What inferences can one draw when given a modified VaR at x% confidence and an ordinary VaR at x% confidence level. If the two are equal one inference can be that returns are gaussian but that also depends on the confidence level. At extremely high confidence levels mVaR can be equal to VaR even with skewness and kurtosis.

So how do risk managers look at these estimates? Is the uncertainty in the estimates a concern. What if VaR is lower than mVaR and also less uncertain than mVaR. What if VaR is higher than mVaR but less uncertain than mVaR.

Is mVaR always preferable? By eyeballing the loss distribution it is easy to see if there is skewness and excess kurtosis and so mVaR may be preferable but is there a case where using mVaR can be a bad idea compared to using VaR.

## 3 Answers

Using anything with "VaR" in the name, is basically a bad idea. But a modified VaR does not assume a normal distributed random variable. So maybe that makes people feel a little better.

mVaR might look equal to VaR at "high confidence levels" but it is well-known that both measures are inaccurate at high confidence levels. mVaR may even be worse, given the non-normality assumptions.

This is homework, right?

As described on this link, mVaR represents an empirical expression adjusted for skewness and kurtosis of the empirical distribution.

As we know, empirical returns are commonly skewed and peaked, such that assuming normal distribution is a bad fit to estimate VaR. Therefore, mVaR adjusts for skewness and kurtosis to better reflect the empirical VaR.
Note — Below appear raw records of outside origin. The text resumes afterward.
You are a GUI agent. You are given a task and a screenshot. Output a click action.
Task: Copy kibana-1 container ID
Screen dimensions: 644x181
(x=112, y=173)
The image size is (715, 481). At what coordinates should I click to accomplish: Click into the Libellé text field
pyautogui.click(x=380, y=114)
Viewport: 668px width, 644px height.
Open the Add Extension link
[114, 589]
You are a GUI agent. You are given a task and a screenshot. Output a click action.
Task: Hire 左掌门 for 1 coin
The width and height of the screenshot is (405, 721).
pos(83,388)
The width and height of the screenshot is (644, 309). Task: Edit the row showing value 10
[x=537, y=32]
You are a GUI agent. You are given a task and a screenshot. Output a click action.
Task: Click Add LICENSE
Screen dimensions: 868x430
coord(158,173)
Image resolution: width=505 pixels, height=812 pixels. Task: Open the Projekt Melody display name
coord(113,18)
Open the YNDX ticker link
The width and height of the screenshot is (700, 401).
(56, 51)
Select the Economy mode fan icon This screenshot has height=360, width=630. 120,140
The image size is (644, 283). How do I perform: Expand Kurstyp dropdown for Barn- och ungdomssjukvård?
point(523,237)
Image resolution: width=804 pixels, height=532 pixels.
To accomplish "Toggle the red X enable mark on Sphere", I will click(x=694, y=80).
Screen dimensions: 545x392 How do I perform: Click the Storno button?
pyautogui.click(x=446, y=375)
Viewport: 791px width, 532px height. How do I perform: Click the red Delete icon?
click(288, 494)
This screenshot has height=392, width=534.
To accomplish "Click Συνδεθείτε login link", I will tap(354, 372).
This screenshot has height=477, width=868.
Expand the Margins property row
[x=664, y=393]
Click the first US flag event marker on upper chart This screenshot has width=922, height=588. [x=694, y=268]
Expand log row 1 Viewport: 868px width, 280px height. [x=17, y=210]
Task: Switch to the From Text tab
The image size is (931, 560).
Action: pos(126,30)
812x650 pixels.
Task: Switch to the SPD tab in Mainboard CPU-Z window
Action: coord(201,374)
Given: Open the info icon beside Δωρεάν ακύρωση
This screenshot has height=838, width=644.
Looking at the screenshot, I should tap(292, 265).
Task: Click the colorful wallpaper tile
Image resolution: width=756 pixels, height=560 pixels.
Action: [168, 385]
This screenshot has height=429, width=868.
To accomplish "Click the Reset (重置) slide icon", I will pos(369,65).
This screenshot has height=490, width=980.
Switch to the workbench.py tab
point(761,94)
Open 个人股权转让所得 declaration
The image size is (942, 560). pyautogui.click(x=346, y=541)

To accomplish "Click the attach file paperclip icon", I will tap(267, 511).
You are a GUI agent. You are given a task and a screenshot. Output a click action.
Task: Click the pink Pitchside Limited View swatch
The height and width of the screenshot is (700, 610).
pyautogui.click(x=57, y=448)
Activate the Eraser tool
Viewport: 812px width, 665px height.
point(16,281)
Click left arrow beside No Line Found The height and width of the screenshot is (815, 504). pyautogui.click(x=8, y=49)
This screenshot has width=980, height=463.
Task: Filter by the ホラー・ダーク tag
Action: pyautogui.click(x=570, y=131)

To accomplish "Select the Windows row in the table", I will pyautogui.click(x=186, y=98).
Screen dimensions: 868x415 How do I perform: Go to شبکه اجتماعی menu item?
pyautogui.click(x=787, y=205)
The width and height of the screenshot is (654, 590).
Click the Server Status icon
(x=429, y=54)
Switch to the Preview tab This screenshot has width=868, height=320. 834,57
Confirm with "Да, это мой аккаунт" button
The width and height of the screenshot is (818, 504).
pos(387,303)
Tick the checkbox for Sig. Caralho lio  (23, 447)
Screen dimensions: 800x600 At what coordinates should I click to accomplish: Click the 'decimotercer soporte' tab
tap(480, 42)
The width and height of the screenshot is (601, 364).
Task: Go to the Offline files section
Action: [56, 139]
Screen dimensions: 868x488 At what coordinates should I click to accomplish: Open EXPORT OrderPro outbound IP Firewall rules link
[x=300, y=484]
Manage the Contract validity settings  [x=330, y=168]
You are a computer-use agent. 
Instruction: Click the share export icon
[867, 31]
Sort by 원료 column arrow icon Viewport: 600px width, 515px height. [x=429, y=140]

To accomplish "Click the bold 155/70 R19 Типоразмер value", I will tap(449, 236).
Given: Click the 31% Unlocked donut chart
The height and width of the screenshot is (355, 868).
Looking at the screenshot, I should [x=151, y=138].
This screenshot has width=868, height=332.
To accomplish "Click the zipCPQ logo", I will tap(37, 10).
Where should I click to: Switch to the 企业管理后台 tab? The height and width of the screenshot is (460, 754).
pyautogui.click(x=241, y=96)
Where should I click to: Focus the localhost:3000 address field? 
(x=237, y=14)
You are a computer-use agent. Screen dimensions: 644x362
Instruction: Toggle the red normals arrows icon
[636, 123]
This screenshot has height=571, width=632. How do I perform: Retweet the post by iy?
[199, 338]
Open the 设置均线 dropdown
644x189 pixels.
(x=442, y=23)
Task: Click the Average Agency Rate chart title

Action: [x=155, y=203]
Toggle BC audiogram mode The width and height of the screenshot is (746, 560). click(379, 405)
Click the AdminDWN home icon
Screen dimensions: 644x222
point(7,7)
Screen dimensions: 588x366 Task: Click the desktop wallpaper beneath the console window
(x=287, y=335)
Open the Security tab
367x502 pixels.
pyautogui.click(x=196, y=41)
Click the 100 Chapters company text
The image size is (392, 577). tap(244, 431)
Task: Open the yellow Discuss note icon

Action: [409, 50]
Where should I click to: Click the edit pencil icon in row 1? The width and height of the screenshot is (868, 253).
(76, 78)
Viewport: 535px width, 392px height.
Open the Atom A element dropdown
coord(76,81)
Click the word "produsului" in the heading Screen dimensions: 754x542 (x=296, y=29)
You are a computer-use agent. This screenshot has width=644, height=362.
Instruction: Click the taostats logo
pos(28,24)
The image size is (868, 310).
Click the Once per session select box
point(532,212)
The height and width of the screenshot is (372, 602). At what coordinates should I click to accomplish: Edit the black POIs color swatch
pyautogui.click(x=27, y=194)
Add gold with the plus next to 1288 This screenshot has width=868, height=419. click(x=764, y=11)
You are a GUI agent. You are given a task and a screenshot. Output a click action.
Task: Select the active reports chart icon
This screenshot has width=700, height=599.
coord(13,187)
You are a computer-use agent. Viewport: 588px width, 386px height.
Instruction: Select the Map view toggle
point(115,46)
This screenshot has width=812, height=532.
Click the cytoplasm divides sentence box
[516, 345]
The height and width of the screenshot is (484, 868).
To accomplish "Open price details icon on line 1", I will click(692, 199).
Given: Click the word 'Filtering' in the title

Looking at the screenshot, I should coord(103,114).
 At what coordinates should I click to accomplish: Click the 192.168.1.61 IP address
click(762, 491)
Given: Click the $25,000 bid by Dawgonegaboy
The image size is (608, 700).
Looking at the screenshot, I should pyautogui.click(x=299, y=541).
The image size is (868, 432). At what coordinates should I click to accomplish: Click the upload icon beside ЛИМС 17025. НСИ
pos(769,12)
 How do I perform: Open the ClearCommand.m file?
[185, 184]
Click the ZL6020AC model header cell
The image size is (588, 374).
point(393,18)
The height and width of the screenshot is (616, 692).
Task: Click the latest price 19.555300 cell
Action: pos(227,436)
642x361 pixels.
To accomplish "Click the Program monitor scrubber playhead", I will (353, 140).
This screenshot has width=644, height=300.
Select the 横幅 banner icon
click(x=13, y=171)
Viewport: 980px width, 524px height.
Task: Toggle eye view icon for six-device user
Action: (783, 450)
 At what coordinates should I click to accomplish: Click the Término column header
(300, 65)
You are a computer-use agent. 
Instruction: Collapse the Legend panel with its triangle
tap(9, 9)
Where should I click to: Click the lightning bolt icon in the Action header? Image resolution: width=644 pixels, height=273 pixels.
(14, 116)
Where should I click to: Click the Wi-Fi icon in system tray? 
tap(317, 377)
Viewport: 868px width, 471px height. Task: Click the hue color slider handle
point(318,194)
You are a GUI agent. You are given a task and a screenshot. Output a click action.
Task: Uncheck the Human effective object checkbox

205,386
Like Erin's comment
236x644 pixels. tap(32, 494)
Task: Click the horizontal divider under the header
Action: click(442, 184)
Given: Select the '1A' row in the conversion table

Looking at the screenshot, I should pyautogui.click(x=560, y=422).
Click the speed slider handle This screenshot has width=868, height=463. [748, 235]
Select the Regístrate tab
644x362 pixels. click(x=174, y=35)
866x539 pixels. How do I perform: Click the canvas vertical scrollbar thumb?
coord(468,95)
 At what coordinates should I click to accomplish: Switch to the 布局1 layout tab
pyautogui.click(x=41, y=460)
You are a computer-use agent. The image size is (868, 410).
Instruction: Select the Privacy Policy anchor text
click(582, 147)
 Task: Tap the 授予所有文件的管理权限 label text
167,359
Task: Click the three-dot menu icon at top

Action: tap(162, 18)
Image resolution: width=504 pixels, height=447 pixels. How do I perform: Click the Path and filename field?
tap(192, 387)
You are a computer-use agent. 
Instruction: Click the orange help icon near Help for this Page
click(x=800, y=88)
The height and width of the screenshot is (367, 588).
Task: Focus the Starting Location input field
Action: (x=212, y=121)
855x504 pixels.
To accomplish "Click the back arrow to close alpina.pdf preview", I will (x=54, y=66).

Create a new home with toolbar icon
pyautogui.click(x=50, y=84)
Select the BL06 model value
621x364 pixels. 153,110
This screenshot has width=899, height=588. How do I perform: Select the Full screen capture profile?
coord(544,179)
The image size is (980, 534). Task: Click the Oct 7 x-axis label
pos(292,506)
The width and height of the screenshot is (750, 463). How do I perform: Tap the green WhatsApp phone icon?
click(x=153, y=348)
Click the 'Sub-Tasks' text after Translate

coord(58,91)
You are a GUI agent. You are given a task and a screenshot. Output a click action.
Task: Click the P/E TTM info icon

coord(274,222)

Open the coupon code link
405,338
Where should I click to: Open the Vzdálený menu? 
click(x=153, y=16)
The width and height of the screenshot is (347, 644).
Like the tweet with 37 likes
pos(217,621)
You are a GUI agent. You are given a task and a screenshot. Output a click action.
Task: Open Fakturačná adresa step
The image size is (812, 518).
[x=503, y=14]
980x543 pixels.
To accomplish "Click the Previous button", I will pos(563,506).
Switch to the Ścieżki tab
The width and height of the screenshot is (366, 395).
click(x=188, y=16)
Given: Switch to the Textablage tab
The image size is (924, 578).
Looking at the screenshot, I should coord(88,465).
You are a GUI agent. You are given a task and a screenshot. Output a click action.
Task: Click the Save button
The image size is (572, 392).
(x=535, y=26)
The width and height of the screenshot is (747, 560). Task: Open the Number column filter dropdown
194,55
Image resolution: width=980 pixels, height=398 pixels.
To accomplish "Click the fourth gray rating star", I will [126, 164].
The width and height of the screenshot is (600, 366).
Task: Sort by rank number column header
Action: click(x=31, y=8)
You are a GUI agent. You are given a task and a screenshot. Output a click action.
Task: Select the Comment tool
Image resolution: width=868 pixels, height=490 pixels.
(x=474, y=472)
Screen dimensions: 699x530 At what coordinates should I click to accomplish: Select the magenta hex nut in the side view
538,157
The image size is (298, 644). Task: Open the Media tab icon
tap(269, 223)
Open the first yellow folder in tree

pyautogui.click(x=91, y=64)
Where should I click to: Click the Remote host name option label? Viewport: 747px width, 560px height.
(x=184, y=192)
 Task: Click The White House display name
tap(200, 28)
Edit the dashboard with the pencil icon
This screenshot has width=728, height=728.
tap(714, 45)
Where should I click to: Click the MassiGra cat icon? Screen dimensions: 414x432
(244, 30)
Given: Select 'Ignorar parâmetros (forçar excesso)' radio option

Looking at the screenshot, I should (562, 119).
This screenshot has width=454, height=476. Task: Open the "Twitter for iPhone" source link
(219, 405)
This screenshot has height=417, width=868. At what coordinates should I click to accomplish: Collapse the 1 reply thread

• The intuition is missing. I understand the use of cornish fisher expansion to the quantiles to include skewness and kurtosis but what inferences can be made but just looking at the numbers – Kumar Dec 19 '14 at 23:01
• @user2142 I don't think you can infer anything from VaR=mVaR, because you may get the same mVaR for different Skew and Kurtosis when they cancel out. You may calculate $(mVaR-q_\alpha)$ and $(VaR-q_\alpha)$ for different $\alpha\in(0,1)$ to get an overall error to the empirical distribution quantiles $q_\alpha$. The model with smaller errors is better. – emcor Dec 19 '14 at 23:04

In this presentation https://www.academia.edu/attachments/37039957/download_file?st=MTQyNjgyNTAxNCwyMDIuMTc0LjE3MC4xNjIsMTIyMTAxMg%3D%3D&s=work_strip I show the feasible bounds for the modified VaR calculation and provide a small test to show when it is outside those bounds.